**WORK REQUEST**: Present the following data again exactly as it is shown.

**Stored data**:
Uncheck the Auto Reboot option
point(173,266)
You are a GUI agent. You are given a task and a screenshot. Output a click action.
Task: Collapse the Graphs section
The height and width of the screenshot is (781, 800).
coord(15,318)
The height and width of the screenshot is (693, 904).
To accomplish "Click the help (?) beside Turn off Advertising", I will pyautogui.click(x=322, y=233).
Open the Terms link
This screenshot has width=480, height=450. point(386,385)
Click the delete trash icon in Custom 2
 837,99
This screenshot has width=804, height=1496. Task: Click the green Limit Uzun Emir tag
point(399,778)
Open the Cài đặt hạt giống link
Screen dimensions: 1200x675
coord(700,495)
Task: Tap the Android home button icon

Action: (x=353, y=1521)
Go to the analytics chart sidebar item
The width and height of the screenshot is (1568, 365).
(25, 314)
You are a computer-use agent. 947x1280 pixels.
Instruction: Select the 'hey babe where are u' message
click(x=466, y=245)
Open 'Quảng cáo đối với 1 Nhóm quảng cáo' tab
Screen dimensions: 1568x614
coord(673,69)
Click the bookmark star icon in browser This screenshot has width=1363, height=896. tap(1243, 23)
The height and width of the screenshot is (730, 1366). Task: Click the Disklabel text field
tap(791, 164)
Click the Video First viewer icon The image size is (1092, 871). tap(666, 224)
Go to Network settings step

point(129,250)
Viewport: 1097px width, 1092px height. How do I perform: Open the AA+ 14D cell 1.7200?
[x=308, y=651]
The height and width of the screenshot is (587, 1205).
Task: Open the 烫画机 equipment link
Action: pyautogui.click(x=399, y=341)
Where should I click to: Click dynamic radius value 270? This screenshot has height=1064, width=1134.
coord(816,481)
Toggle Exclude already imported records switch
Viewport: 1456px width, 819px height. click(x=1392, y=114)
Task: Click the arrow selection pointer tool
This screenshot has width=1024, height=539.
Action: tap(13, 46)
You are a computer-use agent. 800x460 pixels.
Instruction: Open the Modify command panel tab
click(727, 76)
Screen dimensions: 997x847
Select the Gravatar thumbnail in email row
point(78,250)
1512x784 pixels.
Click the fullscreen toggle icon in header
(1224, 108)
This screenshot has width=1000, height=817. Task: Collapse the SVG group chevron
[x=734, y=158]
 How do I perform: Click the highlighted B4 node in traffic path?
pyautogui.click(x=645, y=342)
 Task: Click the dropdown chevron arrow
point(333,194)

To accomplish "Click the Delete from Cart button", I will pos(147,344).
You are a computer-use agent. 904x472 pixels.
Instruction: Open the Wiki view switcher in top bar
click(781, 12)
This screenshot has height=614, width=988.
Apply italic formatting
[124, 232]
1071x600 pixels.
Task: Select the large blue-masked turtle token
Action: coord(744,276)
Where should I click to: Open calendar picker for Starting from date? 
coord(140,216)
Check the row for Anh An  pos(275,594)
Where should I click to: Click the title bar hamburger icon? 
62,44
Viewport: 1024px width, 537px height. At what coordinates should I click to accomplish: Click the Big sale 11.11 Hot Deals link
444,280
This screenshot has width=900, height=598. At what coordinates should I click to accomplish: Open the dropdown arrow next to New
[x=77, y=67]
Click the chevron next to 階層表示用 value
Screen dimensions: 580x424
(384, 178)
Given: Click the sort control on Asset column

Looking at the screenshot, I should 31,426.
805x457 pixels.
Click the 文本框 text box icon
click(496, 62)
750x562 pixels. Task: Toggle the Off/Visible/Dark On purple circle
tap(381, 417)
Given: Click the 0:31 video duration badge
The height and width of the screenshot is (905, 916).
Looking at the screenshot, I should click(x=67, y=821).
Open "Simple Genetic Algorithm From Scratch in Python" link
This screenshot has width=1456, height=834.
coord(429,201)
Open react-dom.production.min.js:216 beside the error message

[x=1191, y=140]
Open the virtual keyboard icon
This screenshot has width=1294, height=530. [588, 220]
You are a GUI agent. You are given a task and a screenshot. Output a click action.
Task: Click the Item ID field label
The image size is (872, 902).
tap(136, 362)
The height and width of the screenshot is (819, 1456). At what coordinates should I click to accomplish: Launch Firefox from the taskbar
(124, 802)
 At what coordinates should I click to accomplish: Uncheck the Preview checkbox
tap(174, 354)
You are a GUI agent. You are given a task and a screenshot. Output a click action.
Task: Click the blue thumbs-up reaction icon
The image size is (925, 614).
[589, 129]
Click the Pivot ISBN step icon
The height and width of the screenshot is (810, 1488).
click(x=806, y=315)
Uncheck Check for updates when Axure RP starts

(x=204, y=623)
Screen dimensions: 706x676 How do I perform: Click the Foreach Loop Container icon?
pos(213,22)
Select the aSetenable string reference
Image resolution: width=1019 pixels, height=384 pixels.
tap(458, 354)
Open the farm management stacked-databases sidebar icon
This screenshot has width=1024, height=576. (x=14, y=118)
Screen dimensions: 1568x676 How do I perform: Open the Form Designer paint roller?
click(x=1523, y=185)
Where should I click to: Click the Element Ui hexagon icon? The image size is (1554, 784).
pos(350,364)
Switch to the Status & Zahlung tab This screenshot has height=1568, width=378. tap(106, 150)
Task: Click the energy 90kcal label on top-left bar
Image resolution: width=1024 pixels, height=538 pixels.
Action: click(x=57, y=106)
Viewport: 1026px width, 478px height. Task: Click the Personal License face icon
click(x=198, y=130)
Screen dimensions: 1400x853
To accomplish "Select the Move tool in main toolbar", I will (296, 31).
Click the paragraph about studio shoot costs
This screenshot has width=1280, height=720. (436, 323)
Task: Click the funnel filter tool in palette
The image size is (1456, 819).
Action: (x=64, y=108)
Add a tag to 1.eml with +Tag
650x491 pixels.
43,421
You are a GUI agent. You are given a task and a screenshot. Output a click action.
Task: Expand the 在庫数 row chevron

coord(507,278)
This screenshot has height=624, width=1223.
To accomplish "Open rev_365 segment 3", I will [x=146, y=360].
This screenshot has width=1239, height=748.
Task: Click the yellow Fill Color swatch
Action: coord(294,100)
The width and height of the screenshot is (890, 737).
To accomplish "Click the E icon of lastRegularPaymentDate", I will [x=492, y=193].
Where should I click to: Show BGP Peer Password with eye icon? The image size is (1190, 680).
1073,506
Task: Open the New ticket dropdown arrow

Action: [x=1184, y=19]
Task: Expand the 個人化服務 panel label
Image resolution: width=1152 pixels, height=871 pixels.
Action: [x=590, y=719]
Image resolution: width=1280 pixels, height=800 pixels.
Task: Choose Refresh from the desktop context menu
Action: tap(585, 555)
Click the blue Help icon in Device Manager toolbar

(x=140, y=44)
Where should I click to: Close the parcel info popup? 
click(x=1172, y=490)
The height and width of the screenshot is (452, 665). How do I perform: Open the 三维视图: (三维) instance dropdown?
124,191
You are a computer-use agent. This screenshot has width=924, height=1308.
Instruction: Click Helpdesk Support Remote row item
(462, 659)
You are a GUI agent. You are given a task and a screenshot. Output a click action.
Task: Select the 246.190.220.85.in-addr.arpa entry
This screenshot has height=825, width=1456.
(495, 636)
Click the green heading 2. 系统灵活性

**EXERCISE ANSWER**:
Uncheck the Auto Reboot option
point(173,266)
You are a GUI agent. You are given a task and a screenshot. Output a click action.
Task: Collapse the Graphs section
The height and width of the screenshot is (781, 800).
coord(15,318)
The height and width of the screenshot is (693, 904).
To accomplish "Click the help (?) beside Turn off Advertising", I will pyautogui.click(x=322, y=233).
Open the Terms link
This screenshot has width=480, height=450. point(386,385)
Click the delete trash icon in Custom 2
 837,99
This screenshot has width=804, height=1496. Task: Click the green Limit Uzun Emir tag
point(399,778)
Open the Cài đặt hạt giống link
Screen dimensions: 1200x675
coord(700,495)
Task: Tap the Android home button icon

Action: (x=353, y=1521)
Go to the analytics chart sidebar item
The width and height of the screenshot is (1568, 365).
(25, 314)
You are a computer-use agent. 947x1280 pixels.
Instruction: Select the 'hey babe where are u' message
click(x=466, y=245)
Open 'Quảng cáo đối với 1 Nhóm quảng cáo' tab
Screen dimensions: 1568x614
coord(673,69)
Click the bookmark star icon in browser This screenshot has width=1363, height=896. tap(1243, 23)
The height and width of the screenshot is (730, 1366). Task: Click the Disklabel text field
tap(791, 164)
Click the Video First viewer icon The image size is (1092, 871). tap(666, 224)
Go to Network settings step

point(129,250)
Viewport: 1097px width, 1092px height. How do I perform: Open the AA+ 14D cell 1.7200?
[x=308, y=651]
The height and width of the screenshot is (587, 1205).
Task: Open the 烫画机 equipment link
Action: pyautogui.click(x=399, y=341)
Where should I click to: Click dynamic radius value 270? This screenshot has height=1064, width=1134.
coord(816,481)
Toggle Exclude already imported records switch
Viewport: 1456px width, 819px height. click(x=1392, y=114)
Task: Click the arrow selection pointer tool
This screenshot has width=1024, height=539.
Action: tap(13, 46)
You are a computer-use agent. 800x460 pixels.
Instruction: Open the Modify command panel tab
click(727, 76)
Screen dimensions: 997x847
Select the Gravatar thumbnail in email row
point(78,250)
1512x784 pixels.
Click the fullscreen toggle icon in header
(1224, 108)
This screenshot has width=1000, height=817. Task: Collapse the SVG group chevron
[x=734, y=158]
 How do I perform: Click the highlighted B4 node in traffic path?
pyautogui.click(x=645, y=342)
 Task: Click the dropdown chevron arrow
point(333,194)

To accomplish "Click the Delete from Cart button", I will pos(147,344).
You are a computer-use agent. 904x472 pixels.
Instruction: Open the Wiki view switcher in top bar
click(781, 12)
This screenshot has height=614, width=988.
Apply italic formatting
[124, 232]
1071x600 pixels.
Task: Select the large blue-masked turtle token
Action: coord(744,276)
Where should I click to: Open calendar picker for Starting from date? 
coord(140,216)
Check the row for Anh An  pos(275,594)
Where should I click to: Click the title bar hamburger icon? 
62,44
Viewport: 1024px width, 537px height. At what coordinates should I click to accomplish: Click the Big sale 11.11 Hot Deals link
444,280
This screenshot has width=900, height=598. At what coordinates should I click to accomplish: Open the dropdown arrow next to New
[x=77, y=67]
Click the chevron next to 階層表示用 value
Screen dimensions: 580x424
(384, 178)
Given: Click the sort control on Asset column

Looking at the screenshot, I should 31,426.
805x457 pixels.
Click the 文本框 text box icon
click(496, 62)
750x562 pixels. Task: Toggle the Off/Visible/Dark On purple circle
tap(381, 417)
Given: Click the 0:31 video duration badge
The height and width of the screenshot is (905, 916).
Looking at the screenshot, I should click(x=67, y=821).
Open "Simple Genetic Algorithm From Scratch in Python" link
This screenshot has width=1456, height=834.
coord(429,201)
Open react-dom.production.min.js:216 beside the error message

[x=1191, y=140]
Open the virtual keyboard icon
This screenshot has width=1294, height=530. [588, 220]
You are a GUI agent. You are given a task and a screenshot. Output a click action.
Task: Click the Item ID field label
The image size is (872, 902).
tap(136, 362)
The height and width of the screenshot is (819, 1456). At what coordinates should I click to accomplish: Launch Firefox from the taskbar
(124, 802)
 At what coordinates should I click to accomplish: Uncheck the Preview checkbox
tap(174, 354)
You are a GUI agent. You are given a task and a screenshot. Output a click action.
Task: Click the blue thumbs-up reaction icon
The image size is (925, 614).
[589, 129]
Click the Pivot ISBN step icon
The height and width of the screenshot is (810, 1488).
click(x=806, y=315)
Uncheck Check for updates when Axure RP starts

(x=204, y=623)
Screen dimensions: 706x676 How do I perform: Click the Foreach Loop Container icon?
pos(213,22)
Select the aSetenable string reference
Image resolution: width=1019 pixels, height=384 pixels.
tap(458, 354)
Open the farm management stacked-databases sidebar icon
This screenshot has width=1024, height=576. (x=14, y=118)
Screen dimensions: 1568x676 How do I perform: Open the Form Designer paint roller?
click(x=1523, y=185)
Where should I click to: Click the Element Ui hexagon icon? The image size is (1554, 784).
pos(350,364)
Switch to the Status & Zahlung tab This screenshot has height=1568, width=378. tap(106, 150)
Task: Click the energy 90kcal label on top-left bar
Image resolution: width=1024 pixels, height=538 pixels.
Action: click(x=57, y=106)
Viewport: 1026px width, 478px height. Task: Click the Personal License face icon
click(x=198, y=130)
Screen dimensions: 1400x853
To accomplish "Select the Move tool in main toolbar", I will (296, 31).
Click the paragraph about studio shoot costs
This screenshot has width=1280, height=720. (436, 323)
Task: Click the funnel filter tool in palette
The image size is (1456, 819).
Action: (x=64, y=108)
Add a tag to 1.eml with +Tag
650x491 pixels.
43,421
You are a GUI agent. You are given a task and a screenshot. Output a click action.
Task: Expand the 在庫数 row chevron

coord(507,278)
This screenshot has height=624, width=1223.
To accomplish "Open rev_365 segment 3", I will [x=146, y=360].
This screenshot has width=1239, height=748.
Task: Click the yellow Fill Color swatch
Action: coord(294,100)
The width and height of the screenshot is (890, 737).
To accomplish "Click the E icon of lastRegularPaymentDate", I will [x=492, y=193].
Where should I click to: Show BGP Peer Password with eye icon? The image size is (1190, 680).
1073,506
Task: Open the New ticket dropdown arrow

Action: [x=1184, y=19]
Task: Expand the 個人化服務 panel label
Image resolution: width=1152 pixels, height=871 pixels.
Action: [x=590, y=719]
Image resolution: width=1280 pixels, height=800 pixels.
Task: Choose Refresh from the desktop context menu
Action: tap(585, 555)
Click the blue Help icon in Device Manager toolbar

(x=140, y=44)
Where should I click to: Close the parcel info popup? 
click(x=1172, y=490)
The height and width of the screenshot is (452, 665). How do I perform: Open the 三维视图: (三维) instance dropdown?
124,191
You are a computer-use agent. This screenshot has width=924, height=1308.
Instruction: Click Helpdesk Support Remote row item
(462, 659)
You are a GUI agent. You are given a task and a screenshot. Output a click action.
Task: Select the 246.190.220.85.in-addr.arpa entry
This screenshot has height=825, width=1456.
(495, 636)
Click the green heading 2. 系统灵活性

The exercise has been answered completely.